We study mitochondrial and bacterial membrane proteins that form “large” beta-barrel channels responsible for metabolite fluxes between cells and cellular compartments. In particular, we are interested in the physical mechanisms of their functioning and regulation under normal and pathological conditions. Among many wet-lab approaches such as fluorescence correlation spectroscopy, bilayer overtone analysis, and confocal microscopy, our hallmark method is reconstitution of these proteins into planar lipid membranes that allows us to study them at the single-molecule level. Empirical findings obtained in these experiments are rationalized within a framework of a physical theory of channel-facilitated transport that brings understanding necessary to design new strategies to effectively correct the deviant interactions associated with disease.

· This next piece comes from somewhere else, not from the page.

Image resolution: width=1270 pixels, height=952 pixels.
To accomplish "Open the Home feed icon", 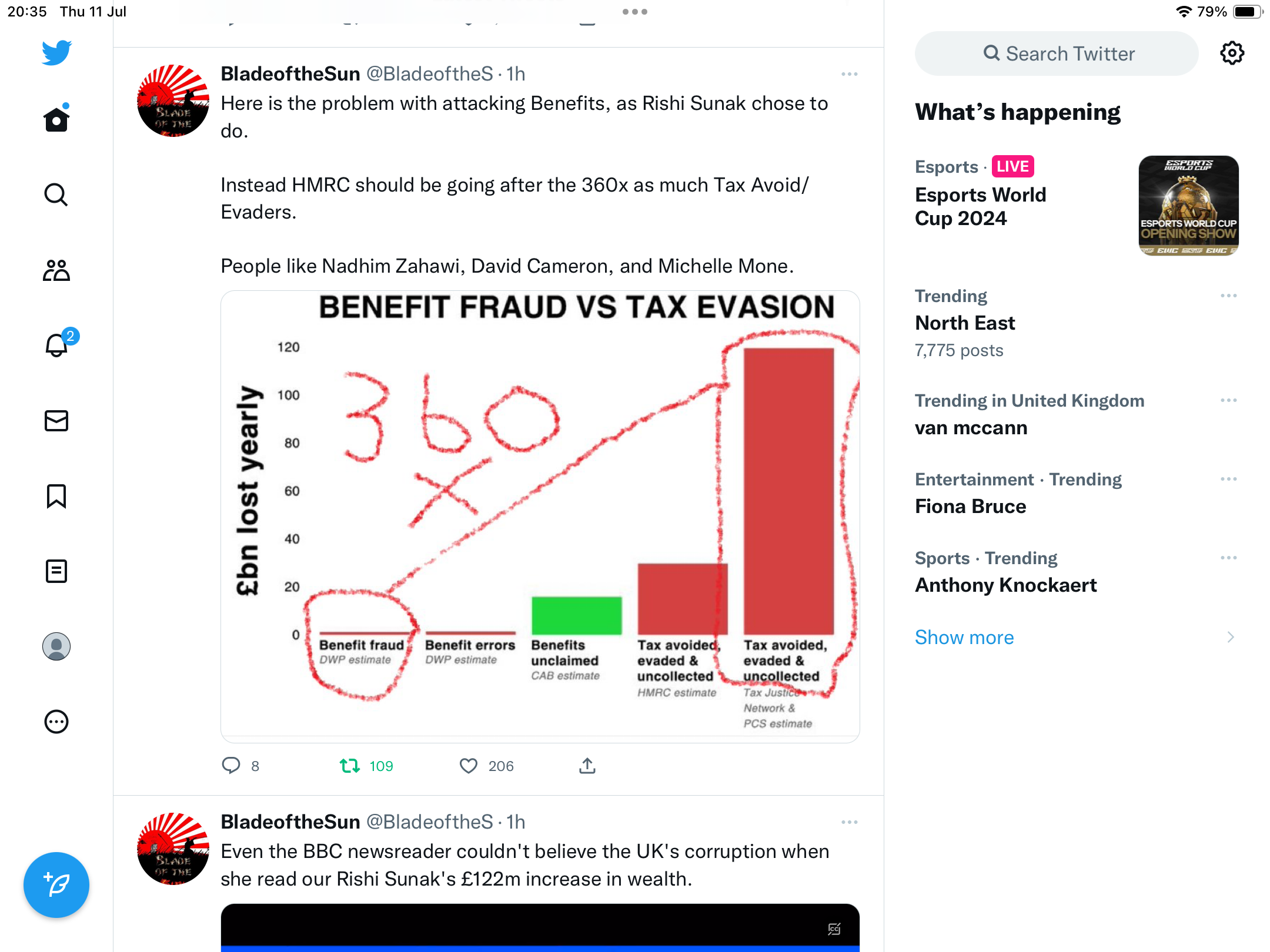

In contrast to the highly ion-selective channels studied in neurophysiology, which have narrow selectivity filters to match the size of partially dehydrated ions, metabolite, or “nutrient” channels are significantly wider. Indeed, they have to accommodate metabolite molecules that typically are much larger than simple mono- or divalent ions. Because of their size and primarily beta-barrel scaffolds, the mechanisms of the selectivity and gating of these channels are quite different from those of the highly ion-selective channels formed from alpha-helical subunits. To grasp the general principles of beta-barrel channel functioning and regulation, we work with a variety of different proteins and channel-forming peptides.
The channel-forming proteins and peptides we work with include VDAC (Voltage-Dependent Anion Channel from the outer membrane of mitochondria), alpha-Hemolysin (toxin from Staphylococcus aureus), translocation pores of B. anthracis (PA63), C. botulinum(C2IIa), and C. perfringens (Ib) binary toxins, Epsilon toxin (from Clostridium perfringens), OmpF (general bacterial porin from Escherichia coli), LamB (sugar-specific bacterial porin from Escherichia coli), OprF (porin from Pseudomonas aeruginosa), MspA (major outer-membrane porin from Mycobacterium smegmatis), Alamethicin (amphiphilic peptide toxin from Trichoderma viride), Syringomycin E (lipopeptide toxin from Pseudomonas syringae), and the bacterial peptide TisB involved in persister cell formation. We also use Gramicidin A (linear pentadecapeptide from Bacillus brevis) as a molecular sensor of membrane mechanical properties. With the goal to study the channel-forming proteins under controlled conditions, we first isolate them from the host organisms, purify, and then reconstitute into planar lipid bilayers, the model system with precisely defined physical properties. This allows us to explore channel interactions with the lipid membrane as modified by volatile anesthetics, by cytosolic proteins, such as tubulin and alpha-synuclein, and by newly synthesized drugs that act as blockers of the translocation pores of bacterial toxins. Our motivation is that learning the molecular mechanisms of channel functioning is vital for developing new approaches to treatment of various diseases, wherein regulation of transport through ion channels plays the key role.